Abstract
This publication is a commentary on the Letter to the Editor by Juliette Raffort and Fabien Lareyre. This article clarifies a number of concerns about the method of calculating the index of prevalence of ruptured abdominal aortic aneurysms (AAA). The method of qualifying patients for the study and the method of calculating the index of prevalence of ruptured AAA in cohorts of diabetic and non-diabetic patients was presented. Most researchers calculate the Index of Prevalence per 100,000 of the general population. This gives the misleading result that diabetes reduces the risk of AAA rupture.We used a method which calculated prevalence per 100,000 with diabetes mellitus and per 100,000 without diabetes mellitus. This method confirms that diabetes mellitus increases the risk of ruptured AAA.
Keywords
Dear Sir, We are pleased to be given the opportunity to answer questions raised by Raffort and Lareyre 1 relating to our paper published in this journal ‘Diabetes mellitus increases the risk of ruptured abdominal aortic aneurysms’. 2
The diagnosis of diabetes mellitus was made using the criteria of the Polish Society of Diabetes which are identical to those employed by other organisations, for example, the European Society of Endocrinology, and verified by payers at a regional and national level. Data are collected in the registry of the National Health Fund (NHF) according to the International Statistical Classification of Diseases and Related Health Problems, 10th Revision (ICD-10).
The NHF database in Poland for the period 1 January and 31 December 2012 includes reports regarding services for the main diagnosis of abdominal aortic aneurysms (AAA) according to the following ICD-10 codes: 171.3 – aneurysm of the abdominal aorta, raptured and 171.4 – aneurysm of the abdominal aorta without rapture. Reports for services associated with diabetes with the main diagnosis of ‘diabetes mellitus’ were found in the NHF database for the year 2012 with ICD-10 codes: E10.X – insulin-dependent diabetes mellitus; E11.X – insulin non-dependent diabetes mellitus; E12.X – malnutrition-related diabetes mellitus; E13.X – other unspecified forms of diabetes mellitus; E14.X – unspecified diabetes mellitus or patient taking medications from group A10.X (insulins); and A10B.X – oral antidiabetic agents and specialised and appropriate diagnostic tests.
The cohorts involved in the study were similar to those described in other publications. The novel approach in our article was the method used to calculate the Index of Prevalence per 100,000 of the general population. This was previously described by Lilienfeld et al., 3 Lopez-de-Andres et al. 4 and De Rango et al.; 5 however, in papers by Wierzba et al. 2 and Czeleko et al., 6 we used a different method which calculated prevalence per 100,000 with diabetes mellitus and per 100,000 without diabetes mellitus, which seems to better represent the clinical and epidemiological picture. This method of calculation for all types of aortic aneurysms in the population with and without diabetes mellitus obtained values close to those presented in papers by Takagi and Umemoto 7 and De Rango et al. 5 and others (Table 1).

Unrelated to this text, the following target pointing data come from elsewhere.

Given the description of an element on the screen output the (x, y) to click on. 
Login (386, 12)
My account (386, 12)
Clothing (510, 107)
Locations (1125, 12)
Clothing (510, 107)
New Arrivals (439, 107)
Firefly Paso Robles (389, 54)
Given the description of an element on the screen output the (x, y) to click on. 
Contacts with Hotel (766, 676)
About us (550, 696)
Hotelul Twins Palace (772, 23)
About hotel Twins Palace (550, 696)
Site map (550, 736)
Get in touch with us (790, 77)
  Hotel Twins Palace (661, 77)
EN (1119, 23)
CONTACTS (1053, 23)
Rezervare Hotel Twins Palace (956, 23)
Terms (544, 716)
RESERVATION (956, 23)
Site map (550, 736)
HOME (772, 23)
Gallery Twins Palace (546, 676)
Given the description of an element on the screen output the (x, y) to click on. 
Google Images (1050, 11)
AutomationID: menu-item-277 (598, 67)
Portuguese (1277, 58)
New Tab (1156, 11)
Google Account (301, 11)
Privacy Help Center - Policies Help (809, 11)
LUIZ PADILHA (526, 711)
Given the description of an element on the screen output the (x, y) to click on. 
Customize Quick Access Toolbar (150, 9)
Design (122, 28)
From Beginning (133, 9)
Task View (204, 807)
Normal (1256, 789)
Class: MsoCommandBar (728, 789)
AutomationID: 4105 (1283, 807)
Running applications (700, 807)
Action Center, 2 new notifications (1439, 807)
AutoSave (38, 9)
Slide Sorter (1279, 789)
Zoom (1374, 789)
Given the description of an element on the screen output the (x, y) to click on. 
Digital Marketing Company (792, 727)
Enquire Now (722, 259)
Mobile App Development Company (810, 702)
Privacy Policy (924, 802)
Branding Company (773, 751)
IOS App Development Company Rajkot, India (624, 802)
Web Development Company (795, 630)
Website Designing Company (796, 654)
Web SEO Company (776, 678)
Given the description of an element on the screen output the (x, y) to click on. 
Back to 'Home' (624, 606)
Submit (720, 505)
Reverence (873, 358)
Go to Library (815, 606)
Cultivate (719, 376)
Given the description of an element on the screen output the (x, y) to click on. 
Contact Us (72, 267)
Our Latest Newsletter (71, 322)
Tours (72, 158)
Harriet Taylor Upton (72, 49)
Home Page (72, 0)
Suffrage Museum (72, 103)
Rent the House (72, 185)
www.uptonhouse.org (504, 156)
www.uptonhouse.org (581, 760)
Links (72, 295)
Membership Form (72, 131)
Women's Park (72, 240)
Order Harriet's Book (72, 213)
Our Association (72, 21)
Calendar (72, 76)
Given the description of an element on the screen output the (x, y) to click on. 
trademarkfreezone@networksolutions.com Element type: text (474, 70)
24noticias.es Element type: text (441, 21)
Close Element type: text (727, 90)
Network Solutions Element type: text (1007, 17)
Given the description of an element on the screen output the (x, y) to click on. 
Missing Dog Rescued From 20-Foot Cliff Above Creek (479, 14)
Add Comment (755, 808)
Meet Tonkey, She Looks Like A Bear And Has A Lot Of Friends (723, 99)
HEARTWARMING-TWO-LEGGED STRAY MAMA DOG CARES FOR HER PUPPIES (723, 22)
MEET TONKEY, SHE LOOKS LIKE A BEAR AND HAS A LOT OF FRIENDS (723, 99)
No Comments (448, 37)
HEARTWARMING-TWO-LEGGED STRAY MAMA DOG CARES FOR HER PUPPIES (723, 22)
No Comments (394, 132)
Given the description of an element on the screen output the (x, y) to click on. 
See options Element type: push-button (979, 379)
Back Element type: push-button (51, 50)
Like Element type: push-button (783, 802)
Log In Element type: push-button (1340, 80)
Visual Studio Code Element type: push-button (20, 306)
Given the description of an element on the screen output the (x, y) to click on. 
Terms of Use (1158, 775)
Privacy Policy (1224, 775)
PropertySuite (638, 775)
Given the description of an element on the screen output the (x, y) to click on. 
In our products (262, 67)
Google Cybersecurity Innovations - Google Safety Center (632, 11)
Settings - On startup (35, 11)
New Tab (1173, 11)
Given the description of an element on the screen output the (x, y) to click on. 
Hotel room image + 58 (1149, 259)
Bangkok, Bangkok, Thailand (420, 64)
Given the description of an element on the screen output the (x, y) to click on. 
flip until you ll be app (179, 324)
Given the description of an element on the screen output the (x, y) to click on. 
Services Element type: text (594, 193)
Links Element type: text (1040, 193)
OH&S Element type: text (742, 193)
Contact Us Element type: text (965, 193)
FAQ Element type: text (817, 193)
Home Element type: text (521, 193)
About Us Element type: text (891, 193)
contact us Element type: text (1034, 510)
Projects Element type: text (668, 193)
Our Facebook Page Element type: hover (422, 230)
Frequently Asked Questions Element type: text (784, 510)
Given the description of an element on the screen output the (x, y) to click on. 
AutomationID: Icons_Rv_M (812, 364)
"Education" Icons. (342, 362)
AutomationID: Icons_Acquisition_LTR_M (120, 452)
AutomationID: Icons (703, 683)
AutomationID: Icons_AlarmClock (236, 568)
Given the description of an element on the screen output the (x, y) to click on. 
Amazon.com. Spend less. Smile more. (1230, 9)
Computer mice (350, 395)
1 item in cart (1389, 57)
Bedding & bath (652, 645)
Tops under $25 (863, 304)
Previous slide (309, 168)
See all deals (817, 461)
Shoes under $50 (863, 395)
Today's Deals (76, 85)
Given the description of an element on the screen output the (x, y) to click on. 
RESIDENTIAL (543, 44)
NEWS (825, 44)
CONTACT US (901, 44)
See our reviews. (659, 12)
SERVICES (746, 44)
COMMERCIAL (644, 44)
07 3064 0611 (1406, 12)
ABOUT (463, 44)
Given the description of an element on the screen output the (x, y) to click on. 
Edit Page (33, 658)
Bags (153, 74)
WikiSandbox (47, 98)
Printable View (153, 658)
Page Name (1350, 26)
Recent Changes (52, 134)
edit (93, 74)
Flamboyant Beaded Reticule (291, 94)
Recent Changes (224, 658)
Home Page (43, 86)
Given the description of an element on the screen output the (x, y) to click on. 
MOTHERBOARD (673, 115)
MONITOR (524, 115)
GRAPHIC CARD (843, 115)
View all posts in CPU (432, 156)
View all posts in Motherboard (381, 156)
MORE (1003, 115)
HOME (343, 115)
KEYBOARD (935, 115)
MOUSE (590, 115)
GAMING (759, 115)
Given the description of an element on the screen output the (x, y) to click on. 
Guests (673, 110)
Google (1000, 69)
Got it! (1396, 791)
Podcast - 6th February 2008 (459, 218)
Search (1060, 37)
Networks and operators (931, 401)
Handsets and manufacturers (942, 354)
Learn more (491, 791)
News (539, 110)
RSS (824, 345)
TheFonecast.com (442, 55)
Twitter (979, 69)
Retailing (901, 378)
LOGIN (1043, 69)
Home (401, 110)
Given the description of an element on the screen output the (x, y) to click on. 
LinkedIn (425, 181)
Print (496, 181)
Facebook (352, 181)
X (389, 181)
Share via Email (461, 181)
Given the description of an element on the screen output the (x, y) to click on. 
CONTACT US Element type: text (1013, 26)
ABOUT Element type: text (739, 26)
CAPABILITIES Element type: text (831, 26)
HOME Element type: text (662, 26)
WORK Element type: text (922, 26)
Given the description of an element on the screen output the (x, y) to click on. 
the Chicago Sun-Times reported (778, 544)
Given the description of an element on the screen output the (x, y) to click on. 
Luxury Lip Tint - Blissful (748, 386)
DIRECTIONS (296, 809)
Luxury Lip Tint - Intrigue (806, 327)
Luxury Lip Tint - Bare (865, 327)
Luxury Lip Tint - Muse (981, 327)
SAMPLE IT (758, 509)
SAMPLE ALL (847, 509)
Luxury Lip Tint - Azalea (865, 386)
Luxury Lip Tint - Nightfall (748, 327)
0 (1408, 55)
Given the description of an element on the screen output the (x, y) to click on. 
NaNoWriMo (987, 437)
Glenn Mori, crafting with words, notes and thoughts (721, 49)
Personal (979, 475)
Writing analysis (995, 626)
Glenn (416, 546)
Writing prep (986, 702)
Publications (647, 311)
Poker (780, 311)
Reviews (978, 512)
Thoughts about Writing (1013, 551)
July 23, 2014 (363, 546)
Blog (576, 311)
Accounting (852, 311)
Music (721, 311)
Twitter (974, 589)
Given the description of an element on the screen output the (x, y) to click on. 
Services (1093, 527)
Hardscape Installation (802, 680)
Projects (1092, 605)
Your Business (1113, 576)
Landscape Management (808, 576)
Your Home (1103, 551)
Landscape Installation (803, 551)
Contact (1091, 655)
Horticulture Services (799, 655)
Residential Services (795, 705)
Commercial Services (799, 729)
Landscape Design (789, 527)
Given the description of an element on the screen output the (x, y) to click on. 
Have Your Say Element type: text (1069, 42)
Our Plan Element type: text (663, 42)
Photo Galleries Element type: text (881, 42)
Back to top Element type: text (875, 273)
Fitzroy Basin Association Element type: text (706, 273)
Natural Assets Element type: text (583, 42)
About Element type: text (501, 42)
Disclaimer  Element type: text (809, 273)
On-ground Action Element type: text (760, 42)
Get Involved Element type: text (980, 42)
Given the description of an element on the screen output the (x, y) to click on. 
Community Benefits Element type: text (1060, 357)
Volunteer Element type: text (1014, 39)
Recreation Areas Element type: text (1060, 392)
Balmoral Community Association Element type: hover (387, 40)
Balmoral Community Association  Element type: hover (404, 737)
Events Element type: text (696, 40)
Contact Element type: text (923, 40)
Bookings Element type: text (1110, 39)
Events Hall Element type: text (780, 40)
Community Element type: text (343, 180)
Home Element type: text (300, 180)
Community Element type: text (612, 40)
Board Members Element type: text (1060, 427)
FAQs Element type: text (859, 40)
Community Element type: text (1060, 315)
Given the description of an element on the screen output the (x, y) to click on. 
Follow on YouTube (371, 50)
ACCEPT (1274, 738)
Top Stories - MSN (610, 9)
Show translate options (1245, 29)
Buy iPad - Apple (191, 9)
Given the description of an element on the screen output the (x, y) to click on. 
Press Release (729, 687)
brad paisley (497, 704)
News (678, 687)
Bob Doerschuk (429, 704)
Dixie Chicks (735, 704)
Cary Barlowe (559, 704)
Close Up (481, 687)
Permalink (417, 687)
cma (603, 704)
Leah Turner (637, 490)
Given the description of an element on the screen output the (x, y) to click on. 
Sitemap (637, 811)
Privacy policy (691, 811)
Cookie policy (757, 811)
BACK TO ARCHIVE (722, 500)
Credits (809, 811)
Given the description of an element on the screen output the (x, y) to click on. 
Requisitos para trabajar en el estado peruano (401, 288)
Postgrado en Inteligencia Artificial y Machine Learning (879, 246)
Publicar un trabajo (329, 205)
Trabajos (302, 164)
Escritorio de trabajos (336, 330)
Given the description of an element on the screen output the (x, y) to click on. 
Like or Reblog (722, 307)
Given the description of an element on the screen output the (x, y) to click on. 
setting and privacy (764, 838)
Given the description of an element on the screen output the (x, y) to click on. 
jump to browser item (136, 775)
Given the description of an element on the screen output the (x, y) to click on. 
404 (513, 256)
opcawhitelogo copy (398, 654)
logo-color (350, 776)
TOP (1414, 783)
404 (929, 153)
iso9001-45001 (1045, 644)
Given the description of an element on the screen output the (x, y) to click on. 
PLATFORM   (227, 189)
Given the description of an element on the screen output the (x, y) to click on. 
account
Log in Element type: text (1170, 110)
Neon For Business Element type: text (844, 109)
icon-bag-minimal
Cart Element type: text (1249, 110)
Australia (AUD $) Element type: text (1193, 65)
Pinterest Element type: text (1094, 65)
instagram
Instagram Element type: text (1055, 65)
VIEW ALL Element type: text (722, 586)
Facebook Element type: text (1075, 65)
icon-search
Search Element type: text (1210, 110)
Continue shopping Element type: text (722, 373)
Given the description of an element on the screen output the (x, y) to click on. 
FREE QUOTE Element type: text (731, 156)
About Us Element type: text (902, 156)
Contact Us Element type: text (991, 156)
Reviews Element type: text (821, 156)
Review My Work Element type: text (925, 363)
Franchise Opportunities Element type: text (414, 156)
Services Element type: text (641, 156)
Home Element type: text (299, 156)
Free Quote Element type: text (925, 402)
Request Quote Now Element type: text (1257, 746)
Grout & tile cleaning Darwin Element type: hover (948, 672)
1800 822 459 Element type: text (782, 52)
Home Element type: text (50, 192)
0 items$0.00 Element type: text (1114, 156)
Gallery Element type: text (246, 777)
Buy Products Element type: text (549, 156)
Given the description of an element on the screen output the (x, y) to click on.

Prevalence of aortic aneurysm (all types) in Poland in 2012 among subjects with and without diabetes mellitus calculated per 100,000 of general population depending on sex.
Using this method, our results indicated a higher prevalence of ruptured aortic aneurysm in diabetes mellitus subjects. Data limitations did not allow an evaluation of the type or duration of diabetes or the relationship of aneurysm rupture to the presence of hypertension or obesity and lipid values or control of diabetes.
We concur with Raffort et al. regarding the underdiagnosis of diabetes. Simulated calculations assuming a 30% higher number of diabetes subjects do not change the final conclusion that there is a higher prevalence of AAA rapture in patients with diabetes.
We also agree with the need for further prospective studies of this issue.
Footnotes
Declaration of conflicting interests
The author(s) declared no potential conflicts of interest with respect to the research, authorship and/or publication of this article.
Funding
This research received no specific grant from any funding agency in the public, commercial or not-for-profit sectors.